The data

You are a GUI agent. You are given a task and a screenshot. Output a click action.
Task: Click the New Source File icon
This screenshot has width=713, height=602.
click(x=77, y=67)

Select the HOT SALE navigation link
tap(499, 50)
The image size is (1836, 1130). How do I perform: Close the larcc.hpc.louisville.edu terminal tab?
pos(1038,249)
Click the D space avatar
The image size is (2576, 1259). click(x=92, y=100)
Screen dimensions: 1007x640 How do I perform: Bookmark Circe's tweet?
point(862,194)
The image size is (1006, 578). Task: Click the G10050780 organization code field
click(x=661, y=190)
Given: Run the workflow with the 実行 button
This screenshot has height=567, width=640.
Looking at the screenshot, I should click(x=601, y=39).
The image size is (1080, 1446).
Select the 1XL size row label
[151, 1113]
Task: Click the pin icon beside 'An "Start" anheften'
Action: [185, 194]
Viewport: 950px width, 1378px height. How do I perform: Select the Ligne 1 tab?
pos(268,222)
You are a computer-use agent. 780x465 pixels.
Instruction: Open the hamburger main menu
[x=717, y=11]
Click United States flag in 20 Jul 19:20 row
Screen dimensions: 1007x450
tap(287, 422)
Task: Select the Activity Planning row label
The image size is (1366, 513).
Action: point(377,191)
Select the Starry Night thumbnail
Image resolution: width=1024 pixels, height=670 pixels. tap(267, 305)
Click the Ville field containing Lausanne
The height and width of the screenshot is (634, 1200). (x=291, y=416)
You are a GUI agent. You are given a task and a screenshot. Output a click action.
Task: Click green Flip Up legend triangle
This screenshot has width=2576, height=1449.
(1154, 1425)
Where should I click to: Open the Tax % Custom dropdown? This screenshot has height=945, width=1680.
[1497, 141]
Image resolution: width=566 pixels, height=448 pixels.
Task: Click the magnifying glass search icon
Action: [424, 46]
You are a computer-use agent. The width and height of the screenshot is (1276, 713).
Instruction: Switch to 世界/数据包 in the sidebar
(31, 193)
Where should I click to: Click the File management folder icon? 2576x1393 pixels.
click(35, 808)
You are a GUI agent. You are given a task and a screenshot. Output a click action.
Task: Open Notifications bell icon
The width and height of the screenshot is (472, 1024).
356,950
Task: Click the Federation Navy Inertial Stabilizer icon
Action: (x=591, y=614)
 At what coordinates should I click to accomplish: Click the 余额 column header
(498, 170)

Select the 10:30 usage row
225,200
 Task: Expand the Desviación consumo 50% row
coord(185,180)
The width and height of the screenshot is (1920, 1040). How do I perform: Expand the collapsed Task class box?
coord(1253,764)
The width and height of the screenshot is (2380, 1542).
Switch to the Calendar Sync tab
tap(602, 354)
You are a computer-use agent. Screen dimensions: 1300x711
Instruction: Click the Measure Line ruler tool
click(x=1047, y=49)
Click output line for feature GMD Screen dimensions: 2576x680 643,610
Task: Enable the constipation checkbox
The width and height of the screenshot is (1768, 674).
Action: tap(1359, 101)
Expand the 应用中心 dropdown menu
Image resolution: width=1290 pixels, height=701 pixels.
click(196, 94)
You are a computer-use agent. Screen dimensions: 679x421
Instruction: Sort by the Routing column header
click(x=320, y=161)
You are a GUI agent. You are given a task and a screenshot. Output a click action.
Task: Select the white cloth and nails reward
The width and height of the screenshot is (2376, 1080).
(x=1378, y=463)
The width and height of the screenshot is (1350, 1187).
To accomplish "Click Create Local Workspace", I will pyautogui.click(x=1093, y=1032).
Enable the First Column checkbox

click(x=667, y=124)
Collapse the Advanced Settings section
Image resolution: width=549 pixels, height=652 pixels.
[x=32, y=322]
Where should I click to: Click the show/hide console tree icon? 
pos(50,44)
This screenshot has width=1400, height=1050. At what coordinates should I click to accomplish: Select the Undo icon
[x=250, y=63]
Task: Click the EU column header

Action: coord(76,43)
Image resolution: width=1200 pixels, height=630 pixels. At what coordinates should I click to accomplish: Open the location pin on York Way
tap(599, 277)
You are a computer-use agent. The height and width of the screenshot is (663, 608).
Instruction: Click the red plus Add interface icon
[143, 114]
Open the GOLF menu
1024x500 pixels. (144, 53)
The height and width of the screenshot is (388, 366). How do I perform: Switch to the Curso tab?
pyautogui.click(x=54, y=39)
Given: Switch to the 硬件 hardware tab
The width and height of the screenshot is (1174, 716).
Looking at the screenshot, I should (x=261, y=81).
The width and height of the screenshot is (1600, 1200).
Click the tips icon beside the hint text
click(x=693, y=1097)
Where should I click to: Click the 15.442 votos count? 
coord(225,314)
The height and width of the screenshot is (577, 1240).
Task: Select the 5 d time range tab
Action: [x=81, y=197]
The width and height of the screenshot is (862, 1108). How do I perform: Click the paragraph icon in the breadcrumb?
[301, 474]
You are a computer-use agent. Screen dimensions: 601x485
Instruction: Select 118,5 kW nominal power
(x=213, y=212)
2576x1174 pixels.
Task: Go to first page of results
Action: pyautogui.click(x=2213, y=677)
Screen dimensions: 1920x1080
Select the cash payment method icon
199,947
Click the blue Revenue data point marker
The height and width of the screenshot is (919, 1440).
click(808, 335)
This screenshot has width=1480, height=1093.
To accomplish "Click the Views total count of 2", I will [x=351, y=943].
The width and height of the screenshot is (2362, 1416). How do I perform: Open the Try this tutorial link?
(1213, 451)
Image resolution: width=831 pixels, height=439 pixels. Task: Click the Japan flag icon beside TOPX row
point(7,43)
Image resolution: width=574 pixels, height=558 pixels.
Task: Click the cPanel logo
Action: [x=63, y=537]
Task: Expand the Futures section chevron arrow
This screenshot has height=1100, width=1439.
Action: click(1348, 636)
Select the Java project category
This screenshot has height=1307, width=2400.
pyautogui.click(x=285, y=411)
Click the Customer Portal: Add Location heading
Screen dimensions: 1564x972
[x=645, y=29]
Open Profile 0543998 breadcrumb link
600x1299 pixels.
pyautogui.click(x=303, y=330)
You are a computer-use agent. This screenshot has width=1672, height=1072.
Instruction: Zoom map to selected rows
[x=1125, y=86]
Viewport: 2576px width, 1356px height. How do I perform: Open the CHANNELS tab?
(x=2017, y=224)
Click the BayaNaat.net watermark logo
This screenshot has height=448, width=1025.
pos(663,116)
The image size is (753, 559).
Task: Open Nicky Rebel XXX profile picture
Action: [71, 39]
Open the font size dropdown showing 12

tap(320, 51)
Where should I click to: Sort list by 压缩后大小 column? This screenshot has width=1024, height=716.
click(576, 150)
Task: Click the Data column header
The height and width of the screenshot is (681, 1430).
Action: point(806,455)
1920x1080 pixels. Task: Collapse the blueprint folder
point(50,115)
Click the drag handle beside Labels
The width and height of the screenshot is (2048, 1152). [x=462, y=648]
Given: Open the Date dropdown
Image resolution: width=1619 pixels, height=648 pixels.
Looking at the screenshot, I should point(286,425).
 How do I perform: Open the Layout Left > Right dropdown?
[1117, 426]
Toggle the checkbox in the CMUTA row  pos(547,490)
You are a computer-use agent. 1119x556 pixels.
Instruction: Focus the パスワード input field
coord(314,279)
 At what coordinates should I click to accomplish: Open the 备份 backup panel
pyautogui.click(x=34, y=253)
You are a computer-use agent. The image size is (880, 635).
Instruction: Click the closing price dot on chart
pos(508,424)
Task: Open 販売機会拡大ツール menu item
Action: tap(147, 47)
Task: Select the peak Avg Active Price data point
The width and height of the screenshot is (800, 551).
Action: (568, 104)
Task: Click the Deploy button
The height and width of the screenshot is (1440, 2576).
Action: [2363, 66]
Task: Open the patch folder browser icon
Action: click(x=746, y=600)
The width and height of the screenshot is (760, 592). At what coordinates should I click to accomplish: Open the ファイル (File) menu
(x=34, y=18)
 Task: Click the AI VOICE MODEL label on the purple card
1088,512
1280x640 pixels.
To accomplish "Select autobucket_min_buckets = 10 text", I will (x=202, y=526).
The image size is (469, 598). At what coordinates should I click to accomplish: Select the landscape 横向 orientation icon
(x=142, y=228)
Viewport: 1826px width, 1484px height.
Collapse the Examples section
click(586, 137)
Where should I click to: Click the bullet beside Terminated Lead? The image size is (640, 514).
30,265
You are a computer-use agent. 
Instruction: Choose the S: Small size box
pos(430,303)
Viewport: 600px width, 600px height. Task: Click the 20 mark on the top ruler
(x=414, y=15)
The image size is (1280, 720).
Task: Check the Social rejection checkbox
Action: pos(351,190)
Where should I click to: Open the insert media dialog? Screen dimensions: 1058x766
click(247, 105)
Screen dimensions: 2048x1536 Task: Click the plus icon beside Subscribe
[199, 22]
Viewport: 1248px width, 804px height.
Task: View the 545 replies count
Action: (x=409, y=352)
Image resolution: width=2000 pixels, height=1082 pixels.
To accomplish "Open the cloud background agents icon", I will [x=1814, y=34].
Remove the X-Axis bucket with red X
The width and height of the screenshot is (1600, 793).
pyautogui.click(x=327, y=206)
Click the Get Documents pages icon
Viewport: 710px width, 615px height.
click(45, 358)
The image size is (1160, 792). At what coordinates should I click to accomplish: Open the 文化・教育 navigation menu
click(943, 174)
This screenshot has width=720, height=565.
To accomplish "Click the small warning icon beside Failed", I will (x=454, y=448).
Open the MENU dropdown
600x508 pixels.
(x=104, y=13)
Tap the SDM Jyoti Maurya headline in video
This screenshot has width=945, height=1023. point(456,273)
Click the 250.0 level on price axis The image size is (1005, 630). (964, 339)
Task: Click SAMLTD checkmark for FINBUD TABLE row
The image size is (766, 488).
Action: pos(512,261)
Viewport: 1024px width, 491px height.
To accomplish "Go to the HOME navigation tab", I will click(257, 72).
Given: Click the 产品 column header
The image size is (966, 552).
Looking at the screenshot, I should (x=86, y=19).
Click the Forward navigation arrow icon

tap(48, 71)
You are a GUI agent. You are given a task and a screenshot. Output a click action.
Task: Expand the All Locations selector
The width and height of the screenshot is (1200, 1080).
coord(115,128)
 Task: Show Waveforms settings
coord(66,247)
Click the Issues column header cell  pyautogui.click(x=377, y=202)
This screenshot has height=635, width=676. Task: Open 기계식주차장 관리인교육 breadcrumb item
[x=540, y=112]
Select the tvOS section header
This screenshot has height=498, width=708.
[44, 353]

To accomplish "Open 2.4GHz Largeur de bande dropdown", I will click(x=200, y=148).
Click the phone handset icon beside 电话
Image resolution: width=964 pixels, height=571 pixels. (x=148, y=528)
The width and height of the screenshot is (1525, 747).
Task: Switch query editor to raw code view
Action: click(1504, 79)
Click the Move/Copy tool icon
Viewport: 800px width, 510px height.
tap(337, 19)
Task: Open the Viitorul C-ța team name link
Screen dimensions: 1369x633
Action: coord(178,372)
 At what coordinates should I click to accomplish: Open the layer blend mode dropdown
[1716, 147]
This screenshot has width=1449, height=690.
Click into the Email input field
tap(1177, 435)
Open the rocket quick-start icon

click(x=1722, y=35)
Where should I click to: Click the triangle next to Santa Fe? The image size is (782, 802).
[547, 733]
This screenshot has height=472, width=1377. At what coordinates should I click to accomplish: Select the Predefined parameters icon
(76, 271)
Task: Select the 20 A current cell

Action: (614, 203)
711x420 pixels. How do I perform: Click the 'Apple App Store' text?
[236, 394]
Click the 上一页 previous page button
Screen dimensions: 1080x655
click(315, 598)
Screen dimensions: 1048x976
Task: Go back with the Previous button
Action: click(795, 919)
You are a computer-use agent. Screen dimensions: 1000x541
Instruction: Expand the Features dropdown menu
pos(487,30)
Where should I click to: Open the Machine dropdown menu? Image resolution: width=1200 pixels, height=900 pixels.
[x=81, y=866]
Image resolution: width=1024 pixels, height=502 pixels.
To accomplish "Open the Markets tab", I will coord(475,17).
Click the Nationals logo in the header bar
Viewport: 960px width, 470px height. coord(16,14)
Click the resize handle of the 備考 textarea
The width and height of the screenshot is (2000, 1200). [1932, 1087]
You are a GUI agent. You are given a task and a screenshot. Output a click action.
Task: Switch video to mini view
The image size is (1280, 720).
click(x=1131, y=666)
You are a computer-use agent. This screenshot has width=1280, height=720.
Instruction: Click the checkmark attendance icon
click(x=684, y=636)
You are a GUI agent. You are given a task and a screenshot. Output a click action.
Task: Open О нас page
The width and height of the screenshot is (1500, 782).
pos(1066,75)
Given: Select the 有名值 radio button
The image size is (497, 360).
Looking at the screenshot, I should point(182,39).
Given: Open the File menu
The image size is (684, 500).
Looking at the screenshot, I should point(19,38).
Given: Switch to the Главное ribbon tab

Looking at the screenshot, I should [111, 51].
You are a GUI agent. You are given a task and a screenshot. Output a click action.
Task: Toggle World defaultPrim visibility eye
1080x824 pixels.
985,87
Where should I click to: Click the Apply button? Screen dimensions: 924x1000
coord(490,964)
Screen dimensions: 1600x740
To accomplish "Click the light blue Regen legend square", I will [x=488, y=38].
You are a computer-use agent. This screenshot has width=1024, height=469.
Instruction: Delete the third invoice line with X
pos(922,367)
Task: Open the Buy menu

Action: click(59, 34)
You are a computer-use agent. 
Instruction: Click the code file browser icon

Problem statement
Copy the part that opens with the line containing "The height and width of the screenshot is (388, 366)." and closes with the line containing "click(808, 335)", changing "Switch to" to "Open" and leaving everything else the same.

Problem solution
The height and width of the screenshot is (388, 366). How do I perform: Open the Curso tab?
pyautogui.click(x=54, y=39)
Given: Open the 硬件 hardware tab
The width and height of the screenshot is (1174, 716).
Looking at the screenshot, I should (x=261, y=81).
The width and height of the screenshot is (1600, 1200).
Click the tips icon beside the hint text
click(x=693, y=1097)
Where should I click to: Click the 15.442 votos count? 
coord(225,314)
The height and width of the screenshot is (577, 1240).
Task: Select the 5 d time range tab
Action: [x=81, y=197]
The width and height of the screenshot is (862, 1108). How do I perform: Click the paragraph icon in the breadcrumb?
[301, 474]
You are a computer-use agent. Screen dimensions: 601x485
Instruction: Select 118,5 kW nominal power
(x=213, y=212)
2576x1174 pixels.
Task: Go to first page of results
Action: pyautogui.click(x=2213, y=677)
Screen dimensions: 1920x1080
Select the cash payment method icon
199,947
Click the blue Revenue data point marker
The height and width of the screenshot is (919, 1440).
click(808, 335)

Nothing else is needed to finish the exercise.